▸ **THE DATA**:

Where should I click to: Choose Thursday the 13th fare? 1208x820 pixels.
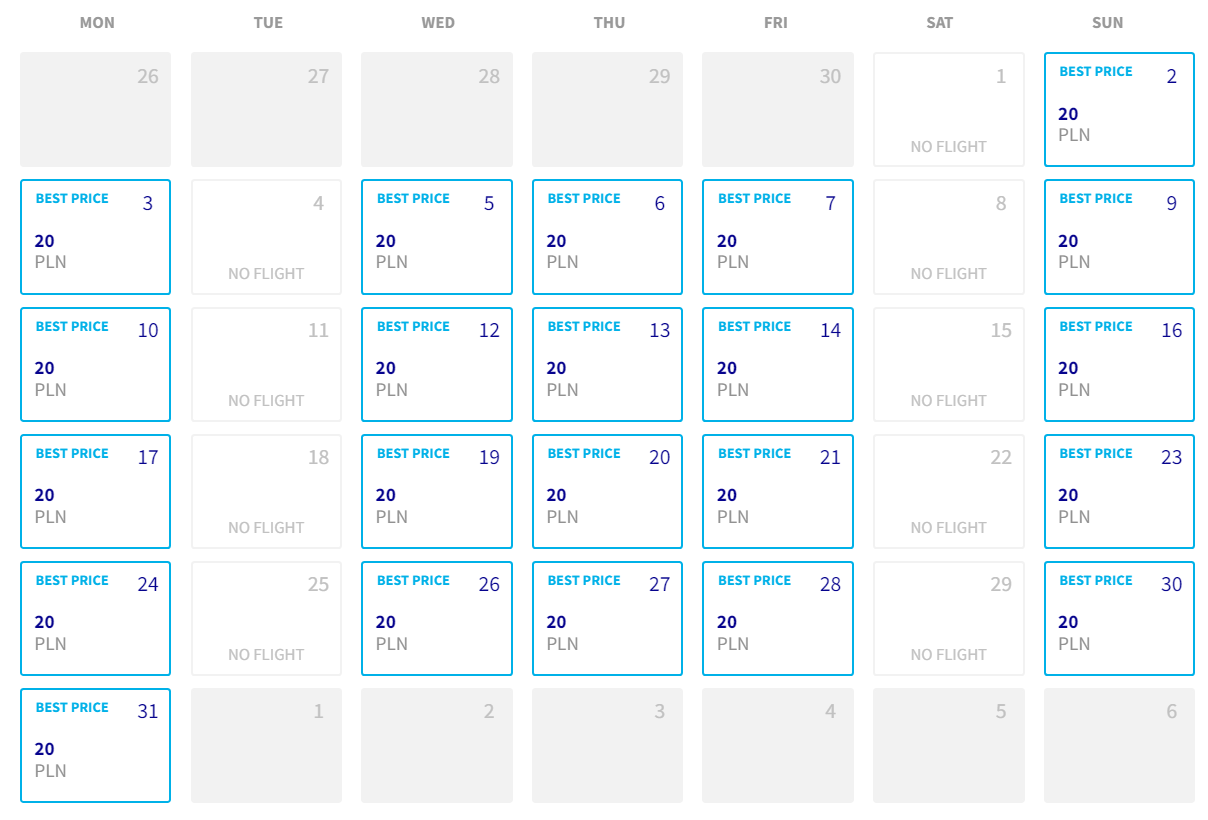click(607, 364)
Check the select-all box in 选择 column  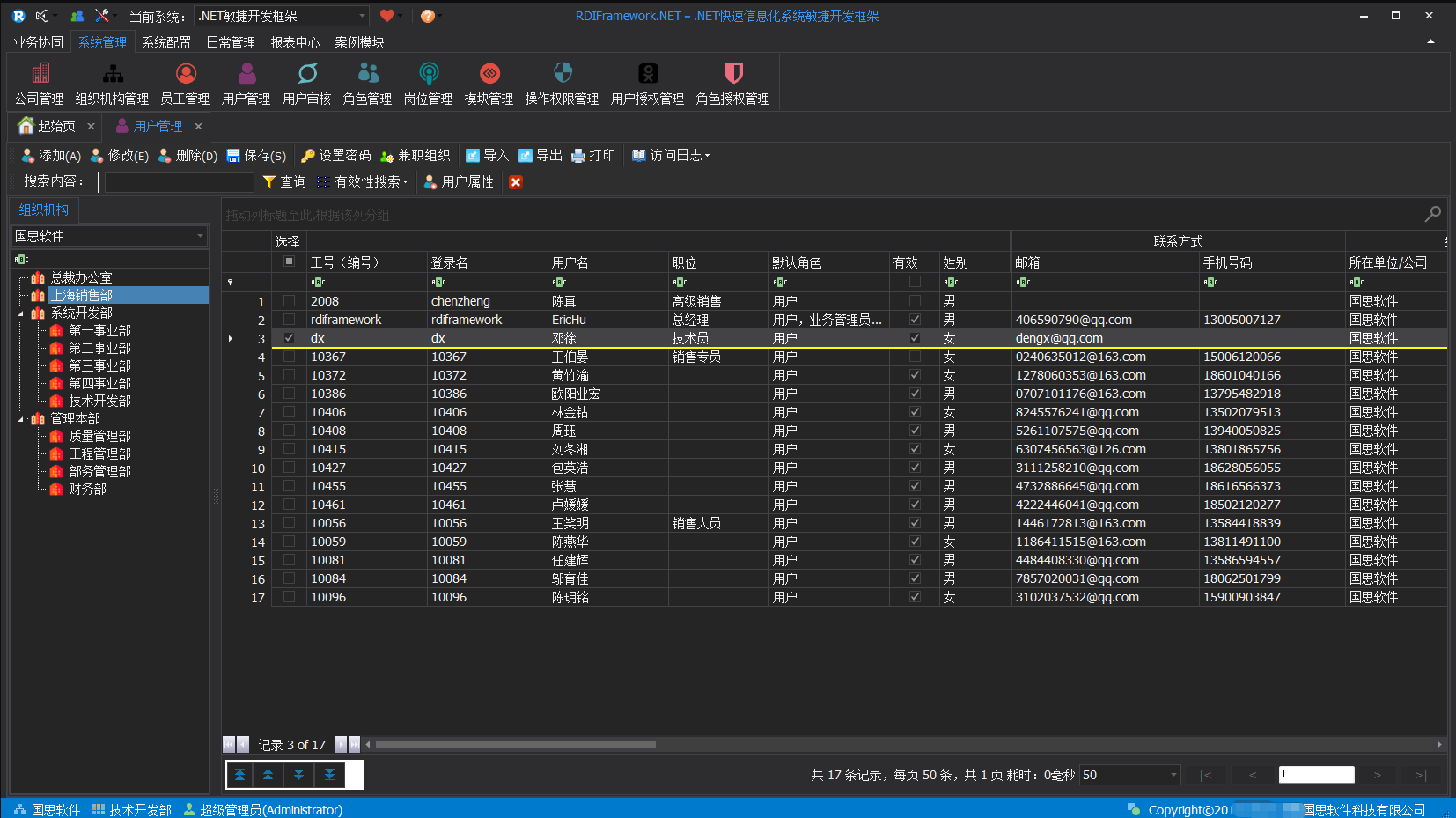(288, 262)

* * *

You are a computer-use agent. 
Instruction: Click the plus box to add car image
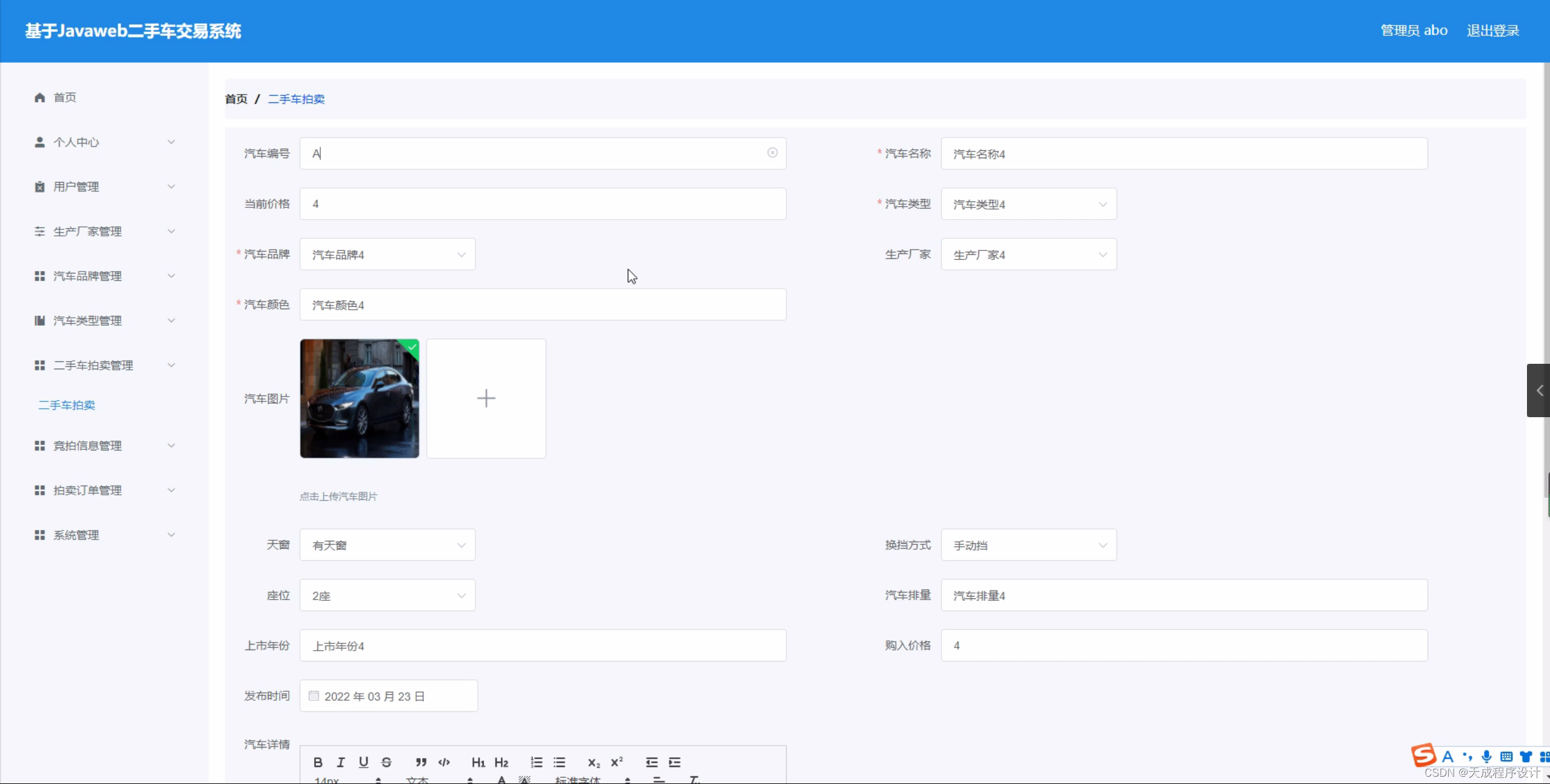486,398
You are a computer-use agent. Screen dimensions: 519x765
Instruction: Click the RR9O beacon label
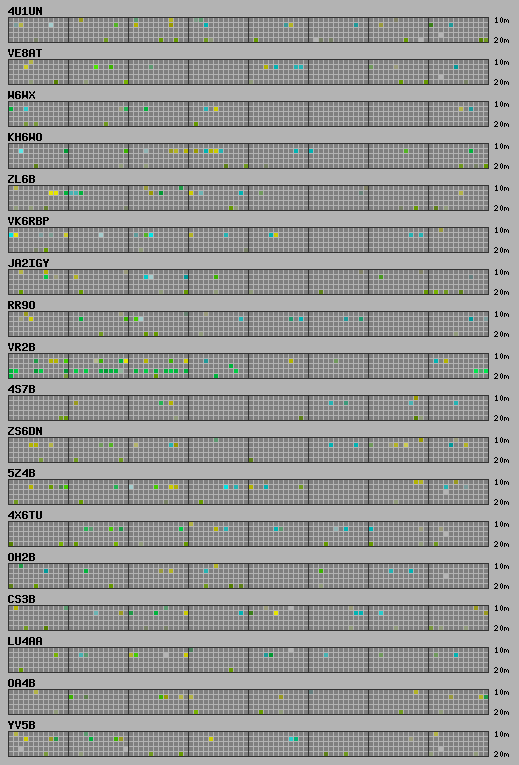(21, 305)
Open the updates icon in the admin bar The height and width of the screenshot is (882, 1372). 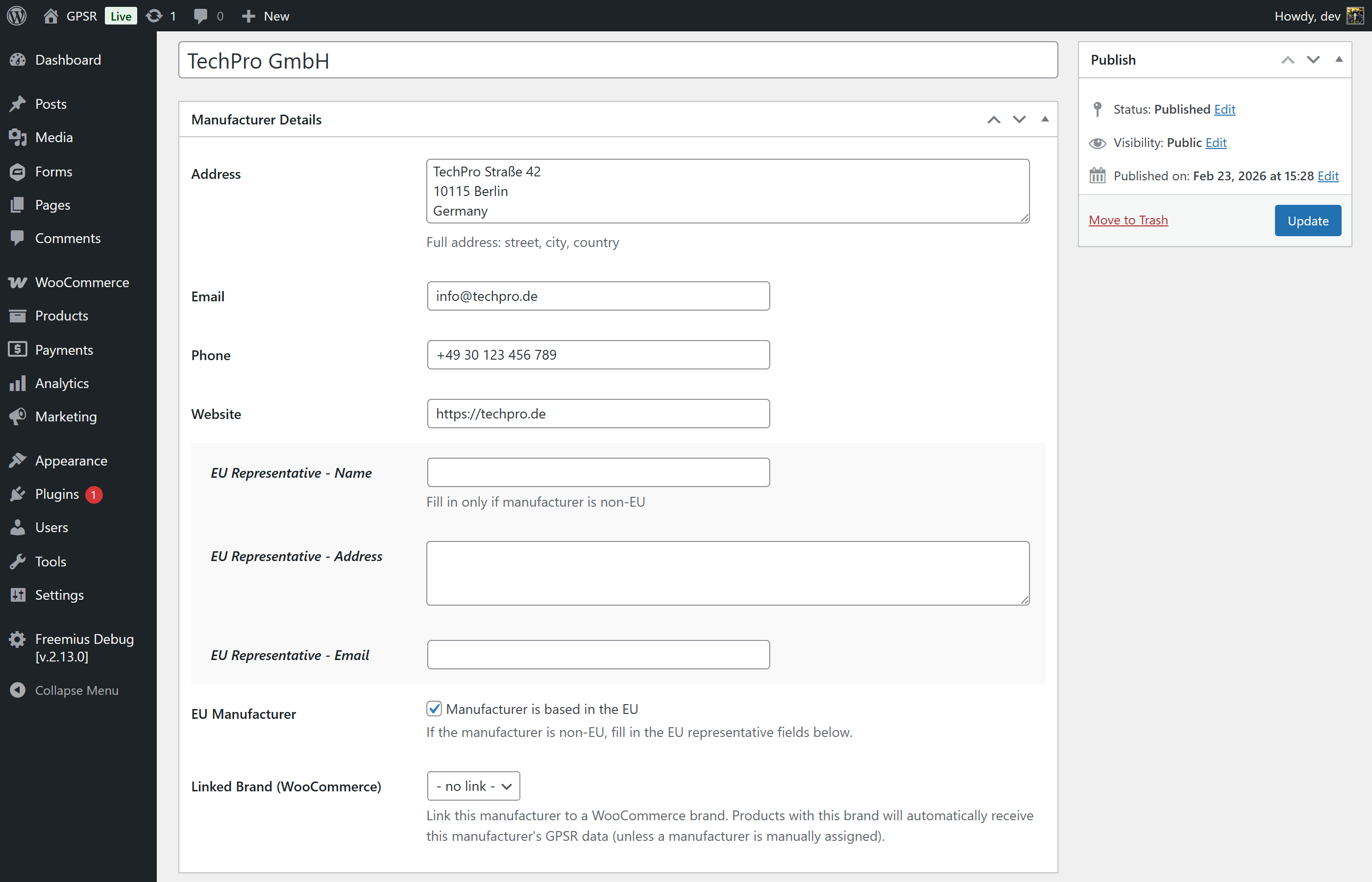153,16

▸ **EXERCISE**:
Pick out every line in the data above that contains the word "Instruction". Case matters.

▸ **RESPONSE**:
Instruction: Click the plus box to add car image
Instruction: Click the RR9O beacon label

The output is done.